Fri Nov 8 06:01:26 CET 2019

Hans Havermann wrote:

> After quoting my proof in the comments section of a previous
> version of A328974, DS notes that "This proof is flawed, in
> that the assertion 'Such a substring in term n will grow to
> four adjacent 9's in term n+2' is not true if the substring
> is followed by 0 and not preceded by a fourth 9."
> 
> There were two ambiguities in my proof statements that might
> lead one down that road. The first ambiguity is that when I
> stated that "such a substring [of three adjacent 9's] in term
> n ..." I had not meant n to be the starting number. I would
> fix that by bracketing "n>1" after "term n". ...

I'll admit to not having noticed that ambiguity, but excluding the starting number isn't a good enough fix, because substrings of the form I describe can occur after the starting number. An example is 290900 --> 119990 --> 21018189 --> 31199917, in which a sequence of the type I describe arises after the first step.

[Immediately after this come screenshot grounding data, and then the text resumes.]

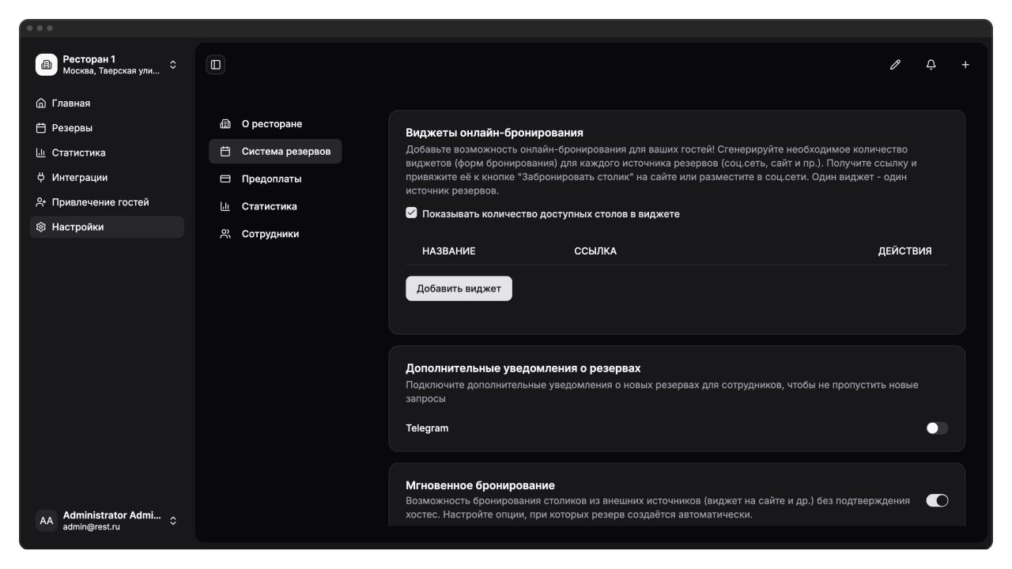Screen dimensions: 1012x569
Task: Switch to the Предоплаты settings tab
Action: (271, 179)
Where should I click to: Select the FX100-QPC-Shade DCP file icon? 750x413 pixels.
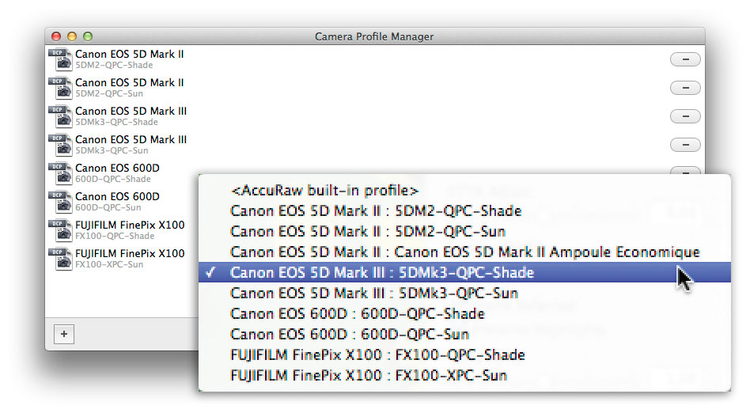pos(60,230)
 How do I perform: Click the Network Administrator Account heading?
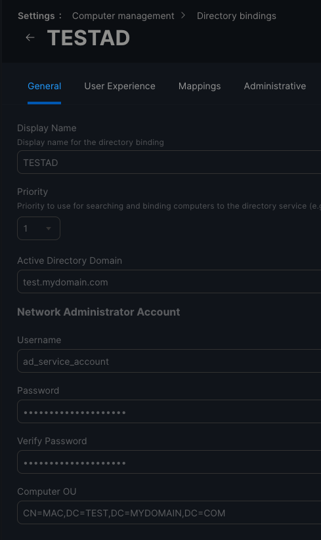pyautogui.click(x=98, y=312)
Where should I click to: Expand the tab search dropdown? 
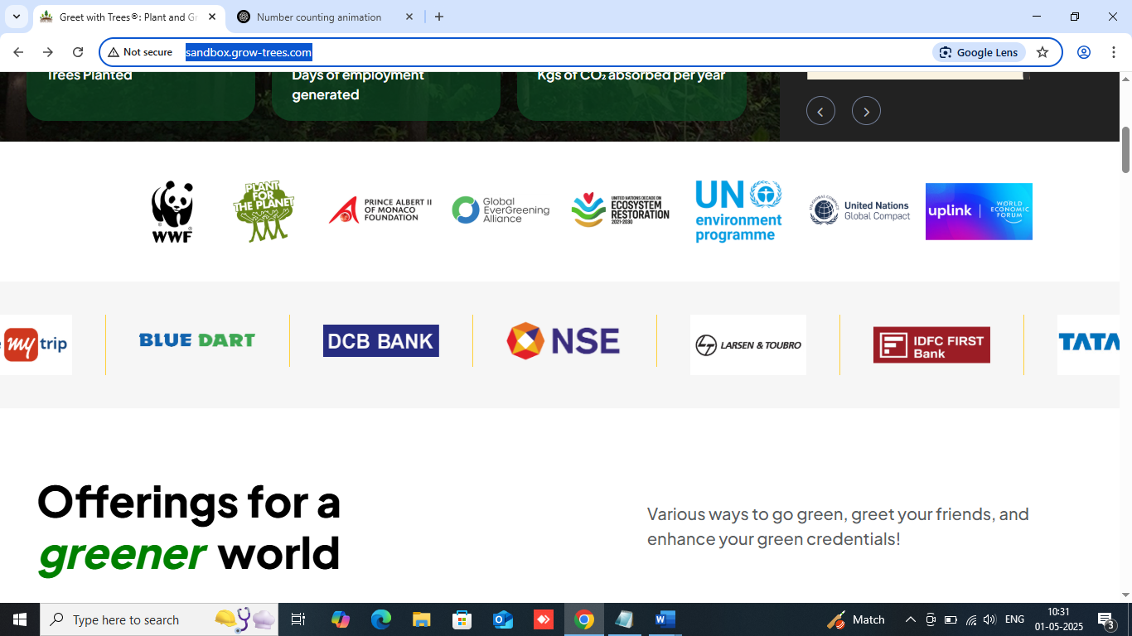click(17, 17)
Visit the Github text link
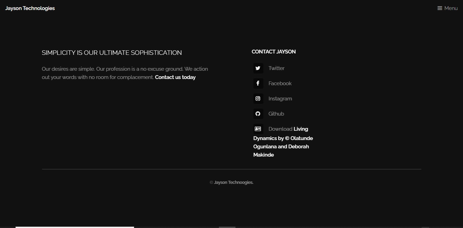The height and width of the screenshot is (228, 463). click(x=276, y=114)

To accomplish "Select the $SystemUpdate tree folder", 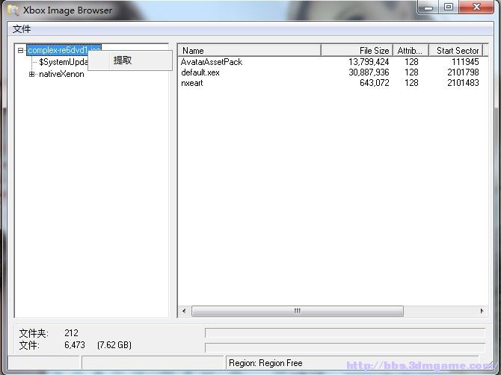I will point(63,63).
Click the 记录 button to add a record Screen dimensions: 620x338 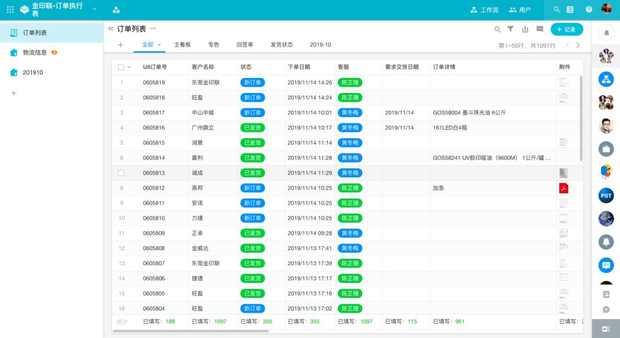click(x=567, y=29)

However, on checking exactly what's required of multi-step predecessors for substrings of the form I describe, I find that they don't have >=2-step predecessors. Specifically:

* A predecessor of *n9990*, where n is not 9 and * is a wildcard representing any sequence of zero or more digits, must be of the form *(n+1)90900*, because working from right to left, the 0 must arise as 0+0, then the three 9s must arise as 9+0, 0+9 and 9+0, then the n must arise as (n+1)+9 = 1n.

* Predecessors of *m90900* with m non-zero do not exist because again working from right to left, each of the two 0s must arise as 0+0, then the 9 must arise as 9+0, then the 0 must arise as 1+9 = 10, but that would imply that the next digit to the left in *m90900* was 1, not the 9 that it actually is.

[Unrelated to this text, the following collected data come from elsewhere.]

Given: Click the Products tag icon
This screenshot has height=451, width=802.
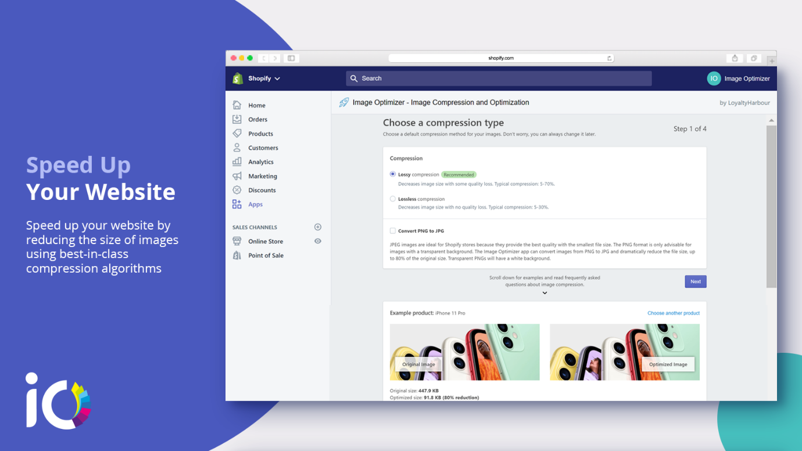Looking at the screenshot, I should coord(237,134).
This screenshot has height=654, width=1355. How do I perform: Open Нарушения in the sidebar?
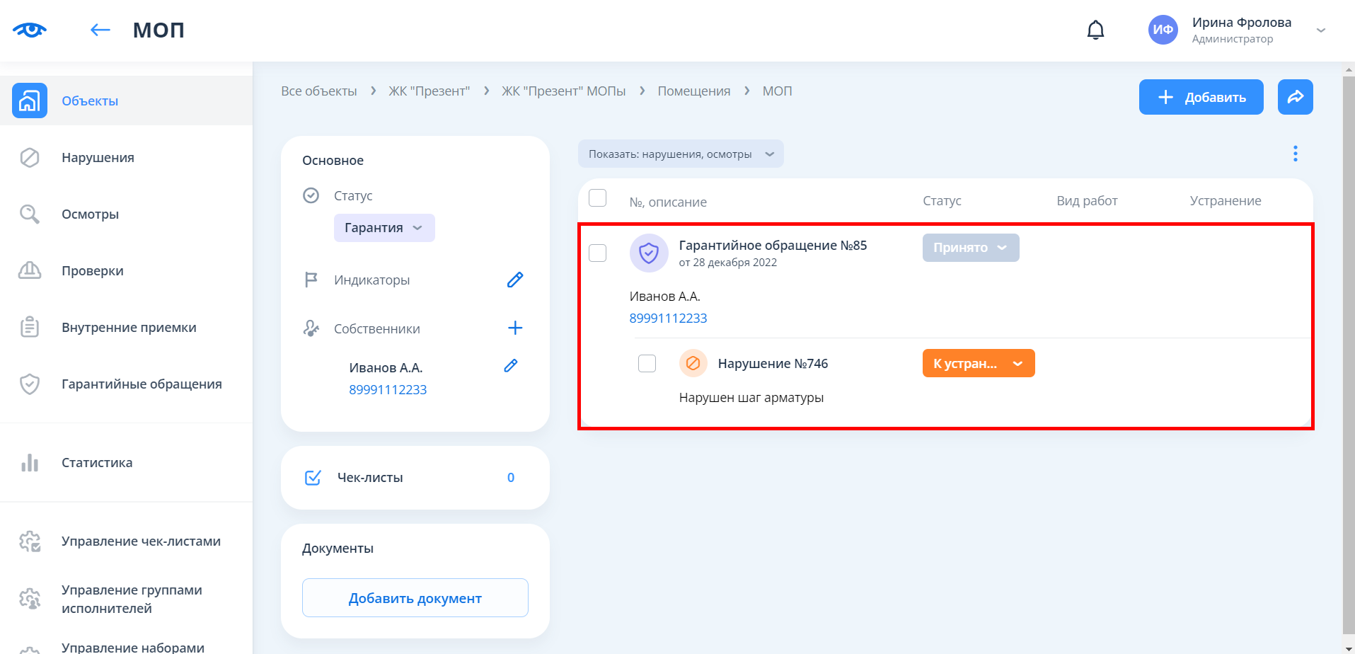click(x=98, y=157)
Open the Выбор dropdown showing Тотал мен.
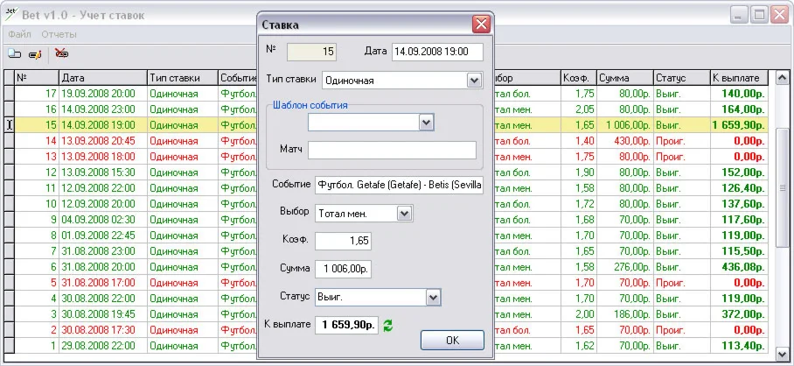The width and height of the screenshot is (794, 366). coord(404,213)
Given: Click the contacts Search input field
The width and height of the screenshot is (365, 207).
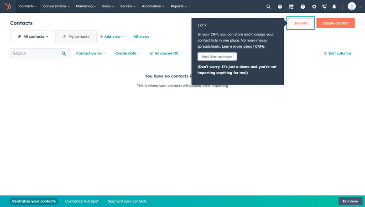Looking at the screenshot, I should point(36,53).
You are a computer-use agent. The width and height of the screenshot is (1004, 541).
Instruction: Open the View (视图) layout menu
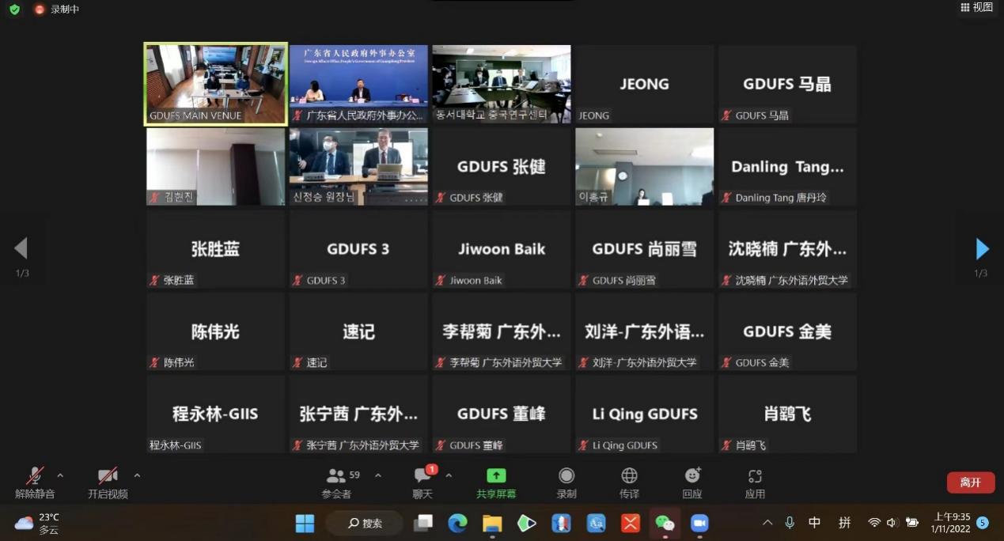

So your statement does turn out to be true, provided you amend it to exclude both the starting number and its first successor. It does however mean that the proof of the amended statement needs to include that backtracking through possible predecessors, making it somewhat more complicated.

> ... The second ambiguity is that when I stated "three adjacent
> 9's" I meant three adjacent 9's, as opposed to, say, four
> adjacent 9's. I would fix that by bracketing "exactly" before
> "three". ...

I did notice that ambiguity, but didn't regard it as worth saying anything about it, because the problem I described occurs with a particular sequence of exactly three 9s, and so is a flaw in your proof regardless of whether you meant "exactly three adjacent 9s" or "at least three adjacent 9s".

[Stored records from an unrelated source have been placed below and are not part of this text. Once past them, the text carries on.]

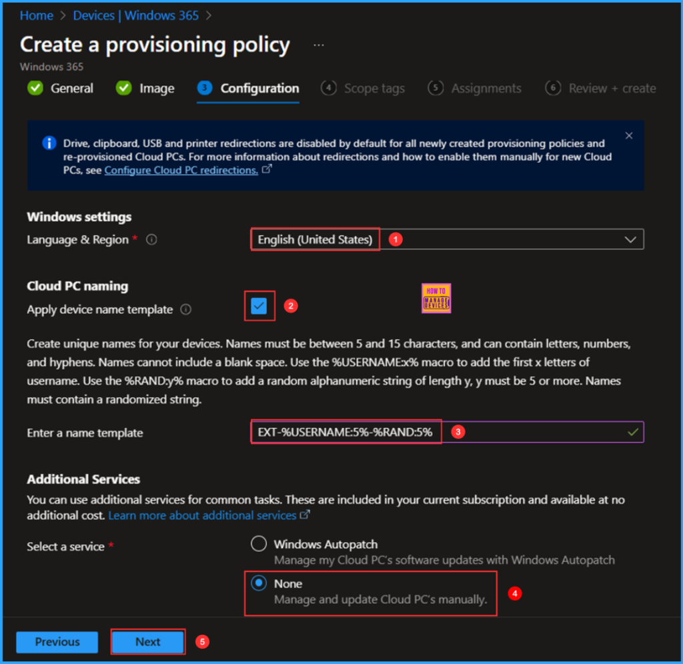Switch to the Scope tags step
This screenshot has width=683, height=664.
(x=373, y=87)
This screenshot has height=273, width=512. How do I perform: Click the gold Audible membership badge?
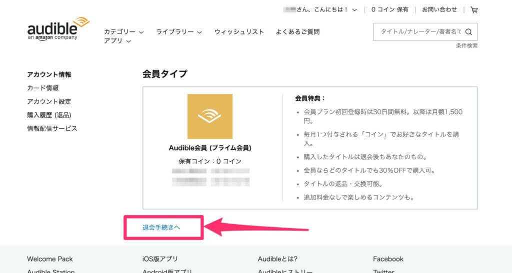(210, 116)
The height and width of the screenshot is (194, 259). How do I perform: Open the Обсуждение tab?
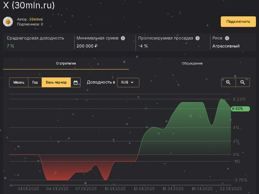click(x=192, y=63)
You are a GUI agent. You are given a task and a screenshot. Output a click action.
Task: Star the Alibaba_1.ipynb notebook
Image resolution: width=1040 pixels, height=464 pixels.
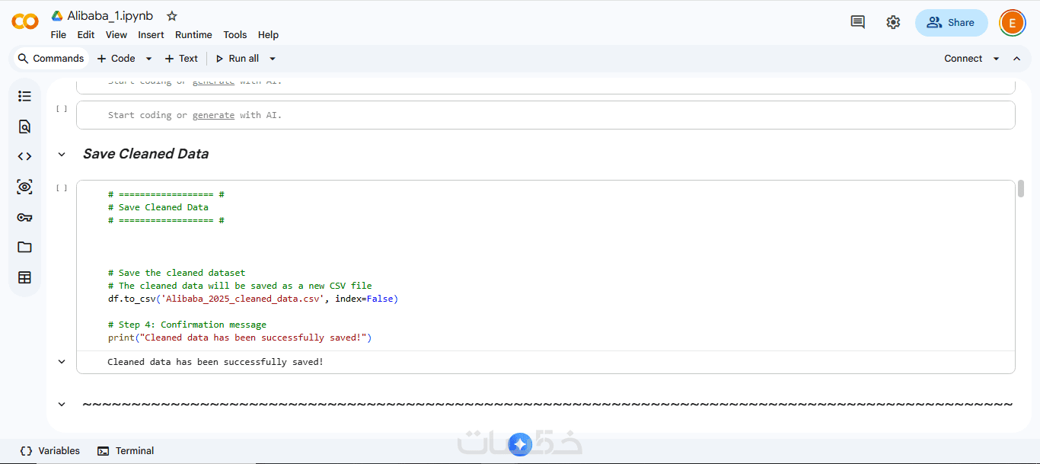click(172, 16)
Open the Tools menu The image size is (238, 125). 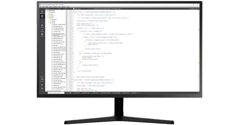click(x=60, y=7)
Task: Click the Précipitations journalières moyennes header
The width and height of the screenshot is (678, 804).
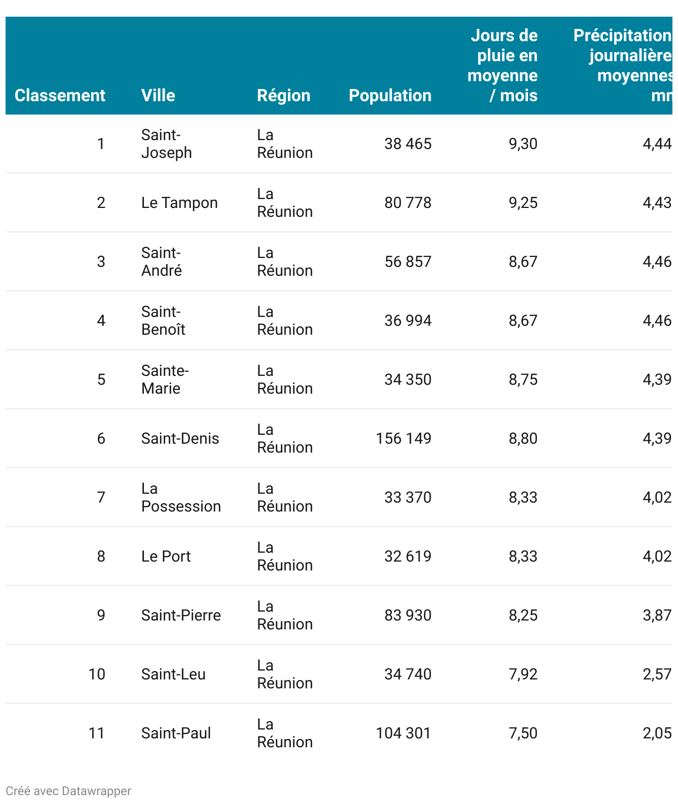Action: [622, 66]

> ... I specifically started my proof with "One way to prove ..."
> because running into (exactly) four adjacent 9's is *another*
> way to prove, one that I did not feel necessary to explore for
> the trajectory of 1496.

Indeed, and showing that running into at least four adjacent 9s produces strictly growing numbers of adjacent 9s is easy, because *9999* --> *181818* --> *99999* (in which I'm still using * to denote any sequence of zero or more digits, whether or not they are further 9s). Exactly three adjacent 9s is the tricky case, because it only necessarily breaks even: *999* --> *1818* --> *999*. As a consequence, further analysis of the adjacent digits is needed to establish whether it actually grows.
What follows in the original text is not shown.